- Vega (top), Vega-Lite (bottom)
- Developer(s): Jeffrey Heer, Arvind Satyanarayan, Dominik Moritz, Kanit Wongsuphasawat, and community
- Initial release: 2 April 2013; 12 years ago
- Stable release: 6.0.0 / 27 March 2025; 3 months ago
- Written in: JavaScript
- Type: Data visualization, JavaScript library
- License: BSD 3-Clause "New" or "Revised" License
- Website: vega.github.io

= Vega and Vega-Lite visualisation grammars =

Graphics software tools

Vega and Vega-Lite are visualization tools implementing a grammar of graphics, similar to ggplot2. The Vega and Vega-Lite grammars extend Leland Wilkinson's Grammar of Graphics by adding a novel grammar of interactivity to assist in the exploration of complex datasets.
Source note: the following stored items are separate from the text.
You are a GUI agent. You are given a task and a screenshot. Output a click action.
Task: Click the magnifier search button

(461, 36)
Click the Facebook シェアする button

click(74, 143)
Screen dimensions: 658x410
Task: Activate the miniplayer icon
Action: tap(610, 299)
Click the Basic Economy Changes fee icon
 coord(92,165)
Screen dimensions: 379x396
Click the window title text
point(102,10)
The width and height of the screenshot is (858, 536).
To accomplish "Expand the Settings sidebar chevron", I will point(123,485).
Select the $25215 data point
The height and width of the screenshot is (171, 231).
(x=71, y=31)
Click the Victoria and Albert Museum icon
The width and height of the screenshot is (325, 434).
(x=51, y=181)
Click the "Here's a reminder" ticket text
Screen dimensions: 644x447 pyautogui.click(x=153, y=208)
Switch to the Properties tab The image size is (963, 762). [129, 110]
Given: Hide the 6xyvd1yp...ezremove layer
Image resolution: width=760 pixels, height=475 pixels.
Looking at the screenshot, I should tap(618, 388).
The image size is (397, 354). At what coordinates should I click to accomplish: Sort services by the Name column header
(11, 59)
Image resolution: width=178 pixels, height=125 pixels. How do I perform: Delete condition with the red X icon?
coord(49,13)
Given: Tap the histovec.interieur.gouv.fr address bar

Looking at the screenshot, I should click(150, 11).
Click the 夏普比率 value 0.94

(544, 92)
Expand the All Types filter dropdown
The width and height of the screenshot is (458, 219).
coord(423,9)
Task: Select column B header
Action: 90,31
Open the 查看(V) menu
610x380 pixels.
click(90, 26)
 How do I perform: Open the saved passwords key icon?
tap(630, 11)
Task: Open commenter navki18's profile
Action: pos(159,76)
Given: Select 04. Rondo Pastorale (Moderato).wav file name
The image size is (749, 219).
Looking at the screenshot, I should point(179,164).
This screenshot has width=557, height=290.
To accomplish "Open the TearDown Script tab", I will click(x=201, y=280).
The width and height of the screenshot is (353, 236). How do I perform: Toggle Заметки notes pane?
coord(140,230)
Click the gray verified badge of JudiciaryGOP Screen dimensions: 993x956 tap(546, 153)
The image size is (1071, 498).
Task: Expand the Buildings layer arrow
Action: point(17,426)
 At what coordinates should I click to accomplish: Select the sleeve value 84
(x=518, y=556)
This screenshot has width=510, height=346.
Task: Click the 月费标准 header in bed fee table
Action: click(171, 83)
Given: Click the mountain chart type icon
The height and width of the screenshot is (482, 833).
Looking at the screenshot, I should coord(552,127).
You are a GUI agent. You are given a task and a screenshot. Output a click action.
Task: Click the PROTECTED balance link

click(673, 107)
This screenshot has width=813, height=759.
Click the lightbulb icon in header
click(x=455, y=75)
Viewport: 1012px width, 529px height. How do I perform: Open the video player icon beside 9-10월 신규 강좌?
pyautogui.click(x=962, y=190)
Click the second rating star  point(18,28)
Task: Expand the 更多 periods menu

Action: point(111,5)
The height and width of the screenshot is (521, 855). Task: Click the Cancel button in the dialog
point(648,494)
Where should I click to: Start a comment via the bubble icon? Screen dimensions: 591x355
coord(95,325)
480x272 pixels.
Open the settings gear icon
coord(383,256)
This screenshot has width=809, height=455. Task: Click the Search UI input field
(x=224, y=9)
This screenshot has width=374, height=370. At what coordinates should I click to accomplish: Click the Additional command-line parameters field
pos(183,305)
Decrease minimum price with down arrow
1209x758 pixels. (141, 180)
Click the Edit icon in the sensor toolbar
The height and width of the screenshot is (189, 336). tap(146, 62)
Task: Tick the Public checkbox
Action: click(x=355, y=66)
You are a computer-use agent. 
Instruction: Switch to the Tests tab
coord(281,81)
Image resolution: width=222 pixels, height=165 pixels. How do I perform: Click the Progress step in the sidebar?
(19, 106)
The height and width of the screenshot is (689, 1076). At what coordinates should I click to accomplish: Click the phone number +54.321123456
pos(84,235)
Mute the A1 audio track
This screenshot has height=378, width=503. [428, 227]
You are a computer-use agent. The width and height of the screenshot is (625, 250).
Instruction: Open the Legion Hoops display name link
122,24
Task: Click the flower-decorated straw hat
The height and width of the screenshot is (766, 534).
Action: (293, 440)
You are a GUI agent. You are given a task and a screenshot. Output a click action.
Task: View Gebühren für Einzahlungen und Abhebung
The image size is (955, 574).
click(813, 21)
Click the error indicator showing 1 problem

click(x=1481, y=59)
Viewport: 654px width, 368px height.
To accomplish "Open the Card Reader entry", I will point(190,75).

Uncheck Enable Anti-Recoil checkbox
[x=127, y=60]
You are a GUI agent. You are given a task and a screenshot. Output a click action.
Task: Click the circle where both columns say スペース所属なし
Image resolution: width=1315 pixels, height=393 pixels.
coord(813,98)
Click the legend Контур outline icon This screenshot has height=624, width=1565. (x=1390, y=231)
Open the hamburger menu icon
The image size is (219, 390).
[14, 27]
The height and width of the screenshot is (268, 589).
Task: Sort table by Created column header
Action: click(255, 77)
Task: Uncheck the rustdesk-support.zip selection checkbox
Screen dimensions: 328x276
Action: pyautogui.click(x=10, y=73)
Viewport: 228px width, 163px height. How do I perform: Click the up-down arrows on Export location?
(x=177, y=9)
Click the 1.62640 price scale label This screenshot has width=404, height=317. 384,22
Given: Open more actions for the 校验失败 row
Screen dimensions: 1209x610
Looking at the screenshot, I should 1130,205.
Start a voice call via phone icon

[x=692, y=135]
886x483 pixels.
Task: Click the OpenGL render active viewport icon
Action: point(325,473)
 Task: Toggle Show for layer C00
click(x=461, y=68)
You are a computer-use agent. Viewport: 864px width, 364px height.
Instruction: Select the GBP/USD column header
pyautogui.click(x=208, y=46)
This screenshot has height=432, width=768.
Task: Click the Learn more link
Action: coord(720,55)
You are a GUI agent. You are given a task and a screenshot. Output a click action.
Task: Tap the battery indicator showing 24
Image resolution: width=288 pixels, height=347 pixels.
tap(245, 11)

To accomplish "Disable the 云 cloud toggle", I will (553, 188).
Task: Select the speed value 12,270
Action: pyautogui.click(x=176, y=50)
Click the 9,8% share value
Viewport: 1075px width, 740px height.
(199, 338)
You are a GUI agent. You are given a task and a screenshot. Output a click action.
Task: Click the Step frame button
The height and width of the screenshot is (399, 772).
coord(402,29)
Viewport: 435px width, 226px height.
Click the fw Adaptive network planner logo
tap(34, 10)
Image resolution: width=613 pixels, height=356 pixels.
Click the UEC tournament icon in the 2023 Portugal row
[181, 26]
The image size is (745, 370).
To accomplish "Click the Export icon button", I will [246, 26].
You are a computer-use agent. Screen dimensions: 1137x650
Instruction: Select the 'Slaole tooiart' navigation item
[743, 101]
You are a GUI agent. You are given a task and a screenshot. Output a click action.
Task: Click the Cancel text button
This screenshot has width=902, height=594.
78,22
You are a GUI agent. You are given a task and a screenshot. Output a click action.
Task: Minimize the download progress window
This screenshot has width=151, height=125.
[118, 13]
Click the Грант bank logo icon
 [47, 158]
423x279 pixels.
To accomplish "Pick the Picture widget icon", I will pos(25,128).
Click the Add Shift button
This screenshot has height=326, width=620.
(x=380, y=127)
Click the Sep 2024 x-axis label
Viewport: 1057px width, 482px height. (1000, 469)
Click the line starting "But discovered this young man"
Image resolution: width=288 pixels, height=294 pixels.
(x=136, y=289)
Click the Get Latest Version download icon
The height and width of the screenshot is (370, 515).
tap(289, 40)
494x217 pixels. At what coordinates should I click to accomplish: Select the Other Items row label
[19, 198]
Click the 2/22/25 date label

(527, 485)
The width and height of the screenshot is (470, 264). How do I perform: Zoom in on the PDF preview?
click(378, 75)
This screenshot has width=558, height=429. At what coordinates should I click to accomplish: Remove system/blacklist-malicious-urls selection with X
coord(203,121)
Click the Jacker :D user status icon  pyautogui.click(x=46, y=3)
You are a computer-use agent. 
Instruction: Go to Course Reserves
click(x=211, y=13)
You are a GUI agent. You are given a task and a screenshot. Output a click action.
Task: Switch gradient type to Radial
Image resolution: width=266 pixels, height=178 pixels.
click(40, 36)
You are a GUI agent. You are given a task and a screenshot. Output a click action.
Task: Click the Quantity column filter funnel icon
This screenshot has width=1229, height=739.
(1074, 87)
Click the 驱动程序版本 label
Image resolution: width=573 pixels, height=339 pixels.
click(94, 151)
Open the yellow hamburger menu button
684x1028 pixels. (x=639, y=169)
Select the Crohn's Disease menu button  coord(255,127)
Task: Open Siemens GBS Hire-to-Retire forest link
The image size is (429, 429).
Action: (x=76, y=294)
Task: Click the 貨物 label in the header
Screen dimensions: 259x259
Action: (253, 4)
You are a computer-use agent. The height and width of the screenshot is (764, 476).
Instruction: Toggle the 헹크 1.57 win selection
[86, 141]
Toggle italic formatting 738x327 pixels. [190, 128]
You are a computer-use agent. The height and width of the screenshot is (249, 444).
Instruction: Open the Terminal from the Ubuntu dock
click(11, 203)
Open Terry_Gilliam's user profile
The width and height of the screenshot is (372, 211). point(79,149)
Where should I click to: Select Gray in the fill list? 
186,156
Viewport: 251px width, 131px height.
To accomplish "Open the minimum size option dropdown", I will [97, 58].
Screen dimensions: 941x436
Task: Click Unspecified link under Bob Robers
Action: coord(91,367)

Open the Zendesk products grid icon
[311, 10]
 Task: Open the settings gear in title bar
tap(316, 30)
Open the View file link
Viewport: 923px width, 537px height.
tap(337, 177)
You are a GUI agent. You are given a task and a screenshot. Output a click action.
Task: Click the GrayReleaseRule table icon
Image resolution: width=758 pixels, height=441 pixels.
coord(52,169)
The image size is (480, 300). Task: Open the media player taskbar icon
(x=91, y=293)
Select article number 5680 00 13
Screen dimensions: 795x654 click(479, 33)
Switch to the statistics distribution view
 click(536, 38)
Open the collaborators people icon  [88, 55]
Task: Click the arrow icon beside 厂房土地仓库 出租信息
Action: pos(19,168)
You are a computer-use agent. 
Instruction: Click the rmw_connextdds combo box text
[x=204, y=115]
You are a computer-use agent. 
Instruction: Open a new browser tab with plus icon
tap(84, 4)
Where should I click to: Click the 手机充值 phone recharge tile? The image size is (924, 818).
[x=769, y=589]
Vega acts as a low-level language suited to explanatory figures (the same use case as D3.js), while Vega-Lite is a higher-level language suited to rapidly exploring data. Vega is used in the backend of several data visualization systems, for example Voyager. Chart specifications are written in JSON and rendered in a browser or exported to either vector or bitmap images. Bindings for Vega-Lite have been written in several programming languages, such as the Python package Altair. The grammars and associated tools are open source projects led by the University of Washington Interactive Data Lab and released under a BSD-3 license.